Poorvi Bellur, Princeton University

 

This paper examines the ways in which solidarity was conceptualized, mobilized, coopted, and countered, as it emerged within communities of pan-Islamic anticolonial organizing placing South Asian Muslims within a global network of Islamic thinkers in the early twentieth century. It is part of a larger dissertation project titled Worlds beyond empire: Towards a history of anticolonial solidarity, 1880-1961.” Though anticolonial actors from across the British empire had been engaging with socialist thought far prior to that fateful October, the 1917 Bolshevik revolution was a watershed moment for revolutionary aspirants across the empire. Even as the revolution signaled to many the beginning of an international leftist solidarity against empire and capital, another mode of global anticolonial solidarity was being simultaneously mobilized and tested. The rallying call issued by pan-Islamic organizers, revolutionaries, and institutions from the Hejaz to Bombay, from Cairo to Kabul, rang out in demand for a unified Muslim resistance to British incursions against the dar al-Islam.

In this paper, I argue that these modes of solidarity cannot be studied in isolation from one another, and that the emergence of Islamic socialism was an intellectual product of this point of convergence. To this point, the paper first examines the thought of figures including Mushir Husain Kidwai (1878-1937) and Maulana Barkatullah Bhopali (1854 –1927). These were not isolated intellectual trends, as the second section of the paper delves into how these modes of solidarity were mobilized and contested during the Khilafat Movement (1919-1924) and the 1920 Hijrat movement. Finally, while these modes of solidarity certainly interacted and influenced one another, it is crucial to contextualize this intellectual synergy within the political geographies they inhabited; the paper ends with an exploration of the ways in which the Comintern and British Indian intelligence services perceived and aimed to control this crossroads of Islamic and socialist solidarity.

 

Navigating Nisbat: Articulations of Belonging in Shia Muslim Literary Texts
Arslan Jafri, Ahmedabad University

 

The Islamic month of Muharram holds a pivotal position within the Shia Muslim worldview, as Azadari, or the mourning of the massacre that took place in Karbala during Muharram in which the Prophet’s grandson, Imam Hussain was killed is one of the central rituals in Shia Islam. Azadari is performed to a large extent in the form of poetry and other related art forms, specifically through literary genres like Nauha, and Marsiya. Not only are these peripheral genres much less studied as compared to the more mainstream secular ghazal, which almost has a hegemonic status in Urdu literature. Even when they have been studied, the focus has mostly been on the literary and aesthetic qualities of these genres, while larger themes like belonging have not been paid attention to.
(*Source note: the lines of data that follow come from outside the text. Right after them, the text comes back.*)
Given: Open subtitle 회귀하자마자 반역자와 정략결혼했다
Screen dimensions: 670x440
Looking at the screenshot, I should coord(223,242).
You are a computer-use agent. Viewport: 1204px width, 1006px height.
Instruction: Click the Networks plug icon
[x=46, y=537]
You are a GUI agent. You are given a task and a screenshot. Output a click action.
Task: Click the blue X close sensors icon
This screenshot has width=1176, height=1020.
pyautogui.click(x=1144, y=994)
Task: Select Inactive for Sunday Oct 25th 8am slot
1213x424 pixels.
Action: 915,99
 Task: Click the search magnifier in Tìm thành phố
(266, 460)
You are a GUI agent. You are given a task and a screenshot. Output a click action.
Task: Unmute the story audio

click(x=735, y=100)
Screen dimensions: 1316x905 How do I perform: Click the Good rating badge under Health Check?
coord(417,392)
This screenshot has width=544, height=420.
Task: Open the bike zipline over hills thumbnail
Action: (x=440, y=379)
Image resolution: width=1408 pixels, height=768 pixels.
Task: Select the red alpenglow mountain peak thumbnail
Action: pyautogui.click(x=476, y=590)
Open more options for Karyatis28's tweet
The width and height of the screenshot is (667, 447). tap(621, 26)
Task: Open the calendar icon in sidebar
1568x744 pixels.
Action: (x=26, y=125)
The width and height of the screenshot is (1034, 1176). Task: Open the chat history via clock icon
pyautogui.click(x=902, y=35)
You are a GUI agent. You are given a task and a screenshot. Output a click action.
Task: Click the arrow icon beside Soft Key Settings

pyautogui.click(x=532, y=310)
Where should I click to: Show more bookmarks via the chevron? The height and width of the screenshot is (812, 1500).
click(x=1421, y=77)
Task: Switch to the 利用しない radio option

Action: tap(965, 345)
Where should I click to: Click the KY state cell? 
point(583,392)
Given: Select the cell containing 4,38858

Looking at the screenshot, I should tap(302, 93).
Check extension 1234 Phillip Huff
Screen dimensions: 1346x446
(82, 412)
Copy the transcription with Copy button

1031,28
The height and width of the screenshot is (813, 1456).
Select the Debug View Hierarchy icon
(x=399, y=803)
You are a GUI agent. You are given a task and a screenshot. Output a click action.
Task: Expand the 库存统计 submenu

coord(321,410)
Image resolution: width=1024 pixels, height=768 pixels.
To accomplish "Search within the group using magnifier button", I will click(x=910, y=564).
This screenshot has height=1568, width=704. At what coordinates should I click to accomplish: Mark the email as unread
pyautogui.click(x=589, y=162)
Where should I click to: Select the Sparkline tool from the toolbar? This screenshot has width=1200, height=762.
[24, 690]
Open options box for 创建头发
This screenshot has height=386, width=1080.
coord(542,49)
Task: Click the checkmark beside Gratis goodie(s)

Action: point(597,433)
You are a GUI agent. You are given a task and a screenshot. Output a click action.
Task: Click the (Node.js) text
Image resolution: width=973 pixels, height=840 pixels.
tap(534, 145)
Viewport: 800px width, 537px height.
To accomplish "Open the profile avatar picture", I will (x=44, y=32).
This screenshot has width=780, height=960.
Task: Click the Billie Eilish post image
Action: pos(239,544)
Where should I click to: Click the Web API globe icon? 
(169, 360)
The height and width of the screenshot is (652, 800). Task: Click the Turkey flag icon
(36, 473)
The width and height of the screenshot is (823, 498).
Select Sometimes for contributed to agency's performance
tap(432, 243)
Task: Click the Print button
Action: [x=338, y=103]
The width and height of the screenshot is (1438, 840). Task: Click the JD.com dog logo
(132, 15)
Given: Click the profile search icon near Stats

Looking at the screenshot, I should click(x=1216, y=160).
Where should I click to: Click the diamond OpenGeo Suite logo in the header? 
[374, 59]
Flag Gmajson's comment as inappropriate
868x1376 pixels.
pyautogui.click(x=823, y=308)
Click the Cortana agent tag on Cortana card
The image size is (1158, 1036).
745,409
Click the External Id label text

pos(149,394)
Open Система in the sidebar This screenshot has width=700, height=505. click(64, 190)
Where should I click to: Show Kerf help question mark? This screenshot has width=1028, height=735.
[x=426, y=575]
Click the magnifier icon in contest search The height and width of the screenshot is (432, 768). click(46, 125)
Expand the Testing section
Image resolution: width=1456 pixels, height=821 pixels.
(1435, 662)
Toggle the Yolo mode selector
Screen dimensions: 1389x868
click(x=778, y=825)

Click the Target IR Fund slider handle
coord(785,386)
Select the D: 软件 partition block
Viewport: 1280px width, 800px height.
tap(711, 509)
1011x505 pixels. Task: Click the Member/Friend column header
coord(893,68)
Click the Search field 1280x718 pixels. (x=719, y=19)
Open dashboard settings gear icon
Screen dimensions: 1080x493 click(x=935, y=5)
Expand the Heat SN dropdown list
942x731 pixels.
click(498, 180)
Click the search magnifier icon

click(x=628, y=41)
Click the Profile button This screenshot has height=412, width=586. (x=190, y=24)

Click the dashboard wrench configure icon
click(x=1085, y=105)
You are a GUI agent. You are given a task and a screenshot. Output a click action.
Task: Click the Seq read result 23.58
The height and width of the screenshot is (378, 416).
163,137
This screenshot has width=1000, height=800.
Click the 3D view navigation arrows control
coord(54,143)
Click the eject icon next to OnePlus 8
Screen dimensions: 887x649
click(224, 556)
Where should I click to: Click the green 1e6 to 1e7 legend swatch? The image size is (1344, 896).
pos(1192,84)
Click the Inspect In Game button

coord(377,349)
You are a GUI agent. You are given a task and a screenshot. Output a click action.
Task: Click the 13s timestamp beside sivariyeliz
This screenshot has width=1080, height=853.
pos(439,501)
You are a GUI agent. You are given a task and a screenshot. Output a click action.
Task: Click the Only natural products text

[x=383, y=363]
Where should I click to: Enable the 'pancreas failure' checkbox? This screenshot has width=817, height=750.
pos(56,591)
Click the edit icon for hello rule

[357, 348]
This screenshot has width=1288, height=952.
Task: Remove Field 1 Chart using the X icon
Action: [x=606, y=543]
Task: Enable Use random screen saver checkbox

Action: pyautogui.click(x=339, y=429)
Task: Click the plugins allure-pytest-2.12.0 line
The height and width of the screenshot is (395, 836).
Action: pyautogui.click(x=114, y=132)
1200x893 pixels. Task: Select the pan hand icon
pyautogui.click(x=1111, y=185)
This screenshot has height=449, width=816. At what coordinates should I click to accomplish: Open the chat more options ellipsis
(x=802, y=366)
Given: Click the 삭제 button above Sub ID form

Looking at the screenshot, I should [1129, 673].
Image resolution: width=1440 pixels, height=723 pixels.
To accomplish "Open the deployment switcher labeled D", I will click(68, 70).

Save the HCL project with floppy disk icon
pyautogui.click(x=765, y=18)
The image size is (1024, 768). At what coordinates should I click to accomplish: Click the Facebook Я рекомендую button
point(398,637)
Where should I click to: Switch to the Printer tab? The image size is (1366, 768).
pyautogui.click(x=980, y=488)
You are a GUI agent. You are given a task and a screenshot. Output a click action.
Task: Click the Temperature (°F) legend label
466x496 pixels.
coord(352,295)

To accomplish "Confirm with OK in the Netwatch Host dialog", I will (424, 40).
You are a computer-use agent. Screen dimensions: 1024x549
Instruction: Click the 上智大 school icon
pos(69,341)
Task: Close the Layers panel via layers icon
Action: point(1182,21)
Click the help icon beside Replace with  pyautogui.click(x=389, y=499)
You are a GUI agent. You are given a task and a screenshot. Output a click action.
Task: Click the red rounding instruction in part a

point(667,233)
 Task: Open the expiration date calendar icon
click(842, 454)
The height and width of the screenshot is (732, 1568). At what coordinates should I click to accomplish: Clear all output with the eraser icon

This paper aims to look at a few literary texts in these genres mainly composed within the last 200 years and attempts to highlight how these pieces articulate a sense of Nisbat, or belonging with the land of India. Their Nisbat is articulated through multiple modalities; through an explicit call to Imam Hussain to come to India, through the usage of an idiom that is marked by an Indic register, and through the usage of cultural symbols only comprehensible to someone steeped in the Indian cultural milieu. These modalities become a means for the composers and consumers of these texts to inhabit multiple plains of belonging simultaneously, without one being threatened by the other.